Researchers from The George Institute for Global Health recently determined women with type 1 diabetes were associated with more than five-fold increased risk of heart failure compared to those without diabetes.
For men, the risk was 3.5 fold higher.
The study found the differential was greater in type 1 than type 2 diabetes.
Specifically, Type 1 diabetes was associated with a 47% excess risk of heart failure in women compared to men, while Type 2 diabetes recording a 9% higher excess risk of heart failure in women than men.
Published in Diabetolgia, the journal of the European Association for the Study of Diabetes (EASD), the findings highlight the need for further gender-specific research into diabetes and how the condition can trigger heart complications.
According to the International Diabetes Federation (IDF), 415 million adults worldwide live with diabetes, with about 199 million being women.
Diabetes is also the ninth leading cause of death in women and claims 2.1 million female lives each year, with the number one cause being heart disease.

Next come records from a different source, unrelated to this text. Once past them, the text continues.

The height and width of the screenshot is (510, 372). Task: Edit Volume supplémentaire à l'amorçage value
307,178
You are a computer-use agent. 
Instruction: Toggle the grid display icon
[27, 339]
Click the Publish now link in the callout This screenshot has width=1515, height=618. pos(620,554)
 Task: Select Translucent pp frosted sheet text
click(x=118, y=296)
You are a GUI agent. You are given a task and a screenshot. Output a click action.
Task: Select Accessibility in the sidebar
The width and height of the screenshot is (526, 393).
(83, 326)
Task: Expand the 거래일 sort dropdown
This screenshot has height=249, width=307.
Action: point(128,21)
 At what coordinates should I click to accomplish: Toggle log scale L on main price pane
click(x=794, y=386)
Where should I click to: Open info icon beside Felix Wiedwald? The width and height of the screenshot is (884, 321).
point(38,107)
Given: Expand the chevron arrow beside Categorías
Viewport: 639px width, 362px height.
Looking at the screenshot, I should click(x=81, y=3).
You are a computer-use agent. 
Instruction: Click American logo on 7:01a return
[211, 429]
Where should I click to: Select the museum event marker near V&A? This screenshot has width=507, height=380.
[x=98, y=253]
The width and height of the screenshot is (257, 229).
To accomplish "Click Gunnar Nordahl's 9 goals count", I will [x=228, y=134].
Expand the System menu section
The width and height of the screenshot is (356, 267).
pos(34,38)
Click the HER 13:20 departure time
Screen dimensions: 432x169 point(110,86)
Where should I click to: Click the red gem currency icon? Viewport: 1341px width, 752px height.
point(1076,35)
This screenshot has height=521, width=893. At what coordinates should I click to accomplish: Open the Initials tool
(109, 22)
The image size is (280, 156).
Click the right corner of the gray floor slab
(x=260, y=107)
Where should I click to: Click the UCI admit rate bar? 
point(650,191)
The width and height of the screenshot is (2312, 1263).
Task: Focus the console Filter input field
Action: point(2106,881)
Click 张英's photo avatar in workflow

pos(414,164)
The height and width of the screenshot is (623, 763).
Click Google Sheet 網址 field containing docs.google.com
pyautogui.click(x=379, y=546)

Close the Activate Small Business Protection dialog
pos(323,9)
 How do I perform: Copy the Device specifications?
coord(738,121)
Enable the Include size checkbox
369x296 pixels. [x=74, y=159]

“It is already known that diabetes puts you at greater risk of developing heart failure but what our study shows for the first time is that women are at far greater risk – for both type 1 and type 2 diabetes,” lead author and research fellow from the George Institute, Dr Toshiaki Ohkuma said.
“The increased risk of heart failure following a diabetes diagnosis is significantly greater in women than men, which highlights the importance of intensive prevention and treatment of diabetes in women.”
Study co-author Dr Sanne Peters, from The George Institute for Global Health at the University of Oxford, said a variety of factors contributed to women with diabetes being more susceptible to heart complications.
“Women are reported to have two years’ longer duration of prediabetes than men and this increased duration may be associated with greater excess risk of heart failure in women,” Dr Peters explained.
“Some major concerns are that women are also being undertreated for diabetes, are not taking the same levels of medications as men and are less likely to receive intensive care.”